Ройтман про себя улыбнулся: бессребреницу Рита изображала плохо. Мягко он попросил:

— Перемени разговор. Довольно об этом. Ты же ничего не понимаешь!

— Конечно, где мне разобраться в высоких побуждениях! Но я понимаю одно: Виталий Павлович — сила, и не тебе с ним бороться.

— Это ты от Валентина наслушалась. Он перед ним на задних лапках ходит, хоть никто и не требует. Ты бы ему посоветовала не устраивать из нашей квартиры места для свиданий. Некрасиво. Рита оторопела и не сразу поняла, что муж имеет в виду Зину Терновую. Когда же поняла, попыталась возразить. Но Ройтман сухо попросил ее дать ему валидол и ничего не ответил.

Глава XII

Ранние июньские розы распустились на кустах, высаженных перед террасой. Тремя тоненькими струйками бил маленький, словно игрушечный фонтанчик; на его серой каменной чаше сидела, чуть покачиваясь на тоненьких ножнах, изумрудная стрекоза, готовая каждую минуту взвиться в воздух. По другую сторону дорожки, уходящей за угол дома, цвела метеола, наполняя воздух приторным ароматом. В саду фруктовые деревья простирали во все стороны крепкие ветки с зелеными шариками завязей. А у самого забора — глухого, выше человеческого роста — клены и ясени отгораживали пышными кронами этот уютный уголок от внешнего мира. За ними не видно было заводских труб и крыш, а гудки и шум завода доносились так слабо, что только подчеркивали обособленность жилища Виталия Павловича Рассветова.

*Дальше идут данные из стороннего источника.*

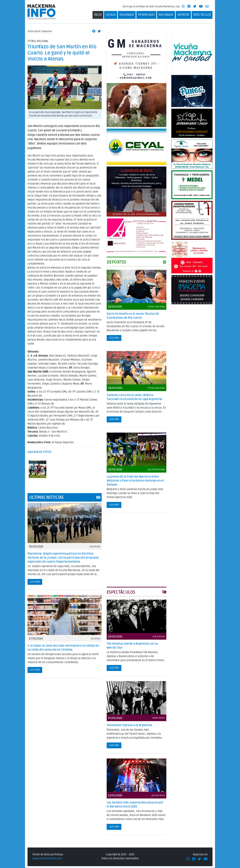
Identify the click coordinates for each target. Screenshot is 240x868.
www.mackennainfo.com (47, 859)
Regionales (127, 15)
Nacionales (166, 15)
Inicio (98, 15)
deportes (183, 15)
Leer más (35, 582)
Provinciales (146, 15)
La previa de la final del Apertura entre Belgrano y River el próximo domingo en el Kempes (135, 480)
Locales (111, 15)
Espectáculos (202, 15)
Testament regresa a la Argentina (129, 725)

Рассветов любил, возвратясь домой, оставлять за порогом все заводские дела и заботы. Он считал, что и так отдает слишком много производству, чтобы позволять заводу вторгаться в личную жизнь.

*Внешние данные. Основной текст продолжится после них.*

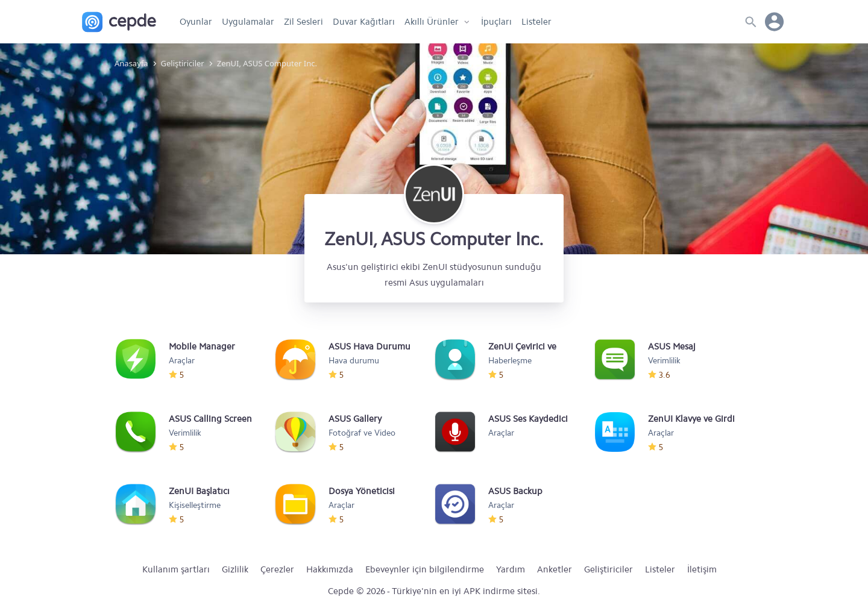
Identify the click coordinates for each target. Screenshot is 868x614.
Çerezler (277, 569)
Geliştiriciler (608, 569)
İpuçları (496, 22)
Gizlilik (235, 569)
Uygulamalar (248, 22)
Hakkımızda (330, 569)
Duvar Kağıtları (363, 22)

Но в этот вечер ему не удалось настроиться на обычный благодушный лад. Все было не по нему. Разбранил женщину, управлявшую хозяйством, без всякого удовольствия пообедал, не мог сосредоточиться на чтении — и вышел в сад. Все время преследовало ощущение недомогания; тихонько ныло под ложечкой, раздраженные нервы болезненно отзывались на каждый звук извне.

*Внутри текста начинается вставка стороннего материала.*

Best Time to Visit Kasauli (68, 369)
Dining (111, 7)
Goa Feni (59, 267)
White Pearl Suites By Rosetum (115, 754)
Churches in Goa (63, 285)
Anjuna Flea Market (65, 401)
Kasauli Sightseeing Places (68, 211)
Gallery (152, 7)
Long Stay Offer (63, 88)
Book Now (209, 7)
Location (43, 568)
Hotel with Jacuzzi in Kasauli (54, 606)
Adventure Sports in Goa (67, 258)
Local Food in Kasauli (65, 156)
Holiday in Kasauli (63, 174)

А в таких звуках недостатка не было. За стеной глухого забора Савельевых (Рассветов делил дом с директором) хохотали мальчишки и девчонки, собиравшиеся к ним играть в волейбол, серсо и прочие шумные игры. Рассветов не представлял, что бы он делал с такой оравой. Кроме старшей, Евгении, у Савельева было еще трое мальчишек разного возраста, но одинаково неуемного характера. Сам Рассветов был одинок. Жена умерла еще во время войны, сын и дочь рано оставили родительский кров и напоминали о себе редкими телеграммами. Рассветов научился усилием воли уходить от неприятных воспоминаний, дабы не изнашивать раньше времени нервную систему.

Но в этот вечер Рассветов не смог обрести покой, даже когда взялся за любимое дело — решение шахматных задач. Он весьма ценил эту гимнастику ума; она позволяла предугадывать самые хитроумные ходы партнера и парировать их своими ударами, представлять себе все возможные варианты атаки и защиты и неуклонно обеспечивать собственную победу, отнюдь не за счет умаления сил противника: Виталий Павлович знал, что такое заблуждение могло оказаться роковым.